Michelin falls foul of NGOs in India
French catholic NGO CCFD-Terre Solidaire reports that it and two Indian partners, the Tamil Nadu Land Rights Federation and Thervoy Sangam, together with NGOs Sherpa and the CGT, have reported Michelin to the Organisation for Economic Co-operation and Development for alleged violation of the OECD Guidelines for multinational enterprises. In a press statement dated 10 July, CCFD-Terre Solidaire accuses the tyre maker of not taking the needs and heritage of the local Dalit people – better known to the world as the Untouchable caste – into adequate consideration while erecting its plant in India’s Tamil Nadu state.
“In November 2009, the French Company Michelin acquired lands, near the Thervoy village, from the Tamil Nadu Government and started building its largest tyre-production factory in India,” reports CCFD-Terre Solidaire. “However, the local authorities have made available these lands to the company without any prior consultation with the local villagers… who have been living there for over two hundred years.” The NGO says the Michelin project is part of a development that has changed the local region from a rural to an industrial and has caused the destruction of 450 hectare-collective forest that surrounded the village and sustained agricultural and pastoral activities, thereby depriving the local people of their main means of livelihood.

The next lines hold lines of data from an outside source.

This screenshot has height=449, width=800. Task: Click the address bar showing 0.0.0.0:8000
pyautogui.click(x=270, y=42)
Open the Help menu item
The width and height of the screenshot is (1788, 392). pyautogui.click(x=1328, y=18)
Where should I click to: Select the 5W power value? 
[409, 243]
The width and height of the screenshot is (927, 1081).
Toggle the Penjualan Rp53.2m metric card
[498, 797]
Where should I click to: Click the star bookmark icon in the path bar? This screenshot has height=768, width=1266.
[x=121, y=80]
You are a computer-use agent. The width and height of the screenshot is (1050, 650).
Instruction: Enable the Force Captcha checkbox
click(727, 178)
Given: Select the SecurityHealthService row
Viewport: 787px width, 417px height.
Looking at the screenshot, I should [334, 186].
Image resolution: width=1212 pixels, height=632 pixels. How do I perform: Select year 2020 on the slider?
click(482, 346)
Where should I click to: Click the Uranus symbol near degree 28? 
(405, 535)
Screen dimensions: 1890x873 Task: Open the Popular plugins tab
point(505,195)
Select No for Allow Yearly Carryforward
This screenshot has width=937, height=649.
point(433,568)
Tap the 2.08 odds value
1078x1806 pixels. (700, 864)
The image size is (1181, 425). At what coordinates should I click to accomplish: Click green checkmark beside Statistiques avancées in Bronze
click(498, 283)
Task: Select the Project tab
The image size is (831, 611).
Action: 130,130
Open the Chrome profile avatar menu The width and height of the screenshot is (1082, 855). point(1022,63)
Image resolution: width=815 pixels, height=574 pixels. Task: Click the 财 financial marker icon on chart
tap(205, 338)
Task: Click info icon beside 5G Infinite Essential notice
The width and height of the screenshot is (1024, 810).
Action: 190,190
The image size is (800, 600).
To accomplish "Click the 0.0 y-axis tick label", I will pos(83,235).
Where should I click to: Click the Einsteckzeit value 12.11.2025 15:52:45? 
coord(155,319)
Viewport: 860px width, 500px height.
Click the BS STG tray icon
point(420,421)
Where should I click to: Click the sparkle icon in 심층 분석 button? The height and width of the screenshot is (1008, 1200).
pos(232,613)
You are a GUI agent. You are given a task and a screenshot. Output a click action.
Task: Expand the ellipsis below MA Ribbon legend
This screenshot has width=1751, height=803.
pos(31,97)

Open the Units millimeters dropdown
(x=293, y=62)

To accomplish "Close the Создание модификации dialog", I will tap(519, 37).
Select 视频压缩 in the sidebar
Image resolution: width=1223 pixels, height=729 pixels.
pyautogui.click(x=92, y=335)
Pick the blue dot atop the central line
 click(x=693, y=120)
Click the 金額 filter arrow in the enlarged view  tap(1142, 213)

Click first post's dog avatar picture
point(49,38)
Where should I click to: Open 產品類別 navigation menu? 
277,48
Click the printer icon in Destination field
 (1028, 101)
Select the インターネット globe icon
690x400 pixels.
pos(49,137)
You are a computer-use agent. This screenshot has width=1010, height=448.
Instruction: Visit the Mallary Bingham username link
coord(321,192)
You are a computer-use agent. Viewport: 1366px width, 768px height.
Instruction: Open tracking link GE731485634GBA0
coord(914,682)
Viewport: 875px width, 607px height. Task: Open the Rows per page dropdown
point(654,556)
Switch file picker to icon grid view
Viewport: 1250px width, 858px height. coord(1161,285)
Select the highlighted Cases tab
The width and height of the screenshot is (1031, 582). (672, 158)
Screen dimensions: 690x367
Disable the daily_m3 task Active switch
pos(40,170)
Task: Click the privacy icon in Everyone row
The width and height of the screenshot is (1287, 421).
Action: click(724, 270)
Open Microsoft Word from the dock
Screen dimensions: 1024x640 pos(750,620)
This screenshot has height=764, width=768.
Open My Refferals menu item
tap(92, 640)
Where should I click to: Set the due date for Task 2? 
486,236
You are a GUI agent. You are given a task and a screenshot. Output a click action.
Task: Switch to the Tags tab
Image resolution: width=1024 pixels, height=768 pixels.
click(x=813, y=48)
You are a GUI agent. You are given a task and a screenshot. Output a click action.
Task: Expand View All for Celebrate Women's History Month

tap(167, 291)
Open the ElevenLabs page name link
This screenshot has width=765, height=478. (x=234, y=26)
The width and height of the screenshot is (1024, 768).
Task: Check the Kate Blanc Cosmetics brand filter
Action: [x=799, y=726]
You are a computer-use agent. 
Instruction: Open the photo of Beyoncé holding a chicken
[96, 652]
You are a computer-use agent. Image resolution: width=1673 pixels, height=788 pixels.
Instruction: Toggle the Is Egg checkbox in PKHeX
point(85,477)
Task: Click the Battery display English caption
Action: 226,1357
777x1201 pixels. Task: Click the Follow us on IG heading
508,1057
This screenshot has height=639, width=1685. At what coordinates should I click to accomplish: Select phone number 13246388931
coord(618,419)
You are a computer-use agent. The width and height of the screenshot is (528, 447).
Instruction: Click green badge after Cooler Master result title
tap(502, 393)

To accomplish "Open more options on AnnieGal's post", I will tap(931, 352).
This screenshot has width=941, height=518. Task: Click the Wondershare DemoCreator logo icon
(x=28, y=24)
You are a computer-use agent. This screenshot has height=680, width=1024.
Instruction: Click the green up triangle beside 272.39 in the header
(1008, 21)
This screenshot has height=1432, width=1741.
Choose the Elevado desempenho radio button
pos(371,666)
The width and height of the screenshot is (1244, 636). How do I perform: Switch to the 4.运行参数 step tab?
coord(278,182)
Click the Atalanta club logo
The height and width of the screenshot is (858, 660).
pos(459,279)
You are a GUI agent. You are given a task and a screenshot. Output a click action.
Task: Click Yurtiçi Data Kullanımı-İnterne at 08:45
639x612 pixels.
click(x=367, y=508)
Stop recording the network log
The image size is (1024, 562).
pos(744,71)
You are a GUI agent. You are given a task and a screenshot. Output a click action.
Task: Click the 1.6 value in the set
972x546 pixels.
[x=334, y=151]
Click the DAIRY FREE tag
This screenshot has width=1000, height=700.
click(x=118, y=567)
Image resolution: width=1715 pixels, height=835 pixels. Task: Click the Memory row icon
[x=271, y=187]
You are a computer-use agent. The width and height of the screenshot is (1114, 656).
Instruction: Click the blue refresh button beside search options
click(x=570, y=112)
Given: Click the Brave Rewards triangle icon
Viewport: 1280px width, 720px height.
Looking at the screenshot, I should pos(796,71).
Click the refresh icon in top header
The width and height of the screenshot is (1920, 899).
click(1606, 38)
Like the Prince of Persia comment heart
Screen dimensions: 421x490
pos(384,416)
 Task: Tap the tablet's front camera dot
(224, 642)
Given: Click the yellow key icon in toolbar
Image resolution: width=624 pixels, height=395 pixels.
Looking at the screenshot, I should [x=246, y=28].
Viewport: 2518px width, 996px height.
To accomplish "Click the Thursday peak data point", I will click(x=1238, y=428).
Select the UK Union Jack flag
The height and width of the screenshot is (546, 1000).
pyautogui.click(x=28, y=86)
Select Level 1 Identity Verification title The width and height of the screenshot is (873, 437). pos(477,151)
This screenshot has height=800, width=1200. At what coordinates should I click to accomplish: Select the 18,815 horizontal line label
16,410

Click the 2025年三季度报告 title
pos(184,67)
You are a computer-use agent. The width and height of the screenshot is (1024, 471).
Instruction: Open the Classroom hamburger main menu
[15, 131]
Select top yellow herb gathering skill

“Even if the Tamil Nadu Government has not respected the local populations’ rights when it selected this industrial area, it should have been expected from a company such as Michelin, which holds out its social responsibility policy as a model, to be particularly vigilant, in its sphere of influence, in identifying and preventing any risks linked to its settlement and to ensure that it does not benefit from any failures of the Indian Government,” the CCFD-Terre Solidaire statement continues, adding that despite the NGO’s “numerous” requests to have work at the site suspended pending a study and consultation with local people, Michelin continued working “in the name of the project economic benefit.”
The complainants seek Michelin’s adherence to the OECD Guidelines for multinational enterprises, and have referred the matter to the OECD National Contact Point. Specifically, the groups are calling for the alleged violations to be noted, for factory construction work to be suspended, and for a “serious and independent” impact study to be carried out.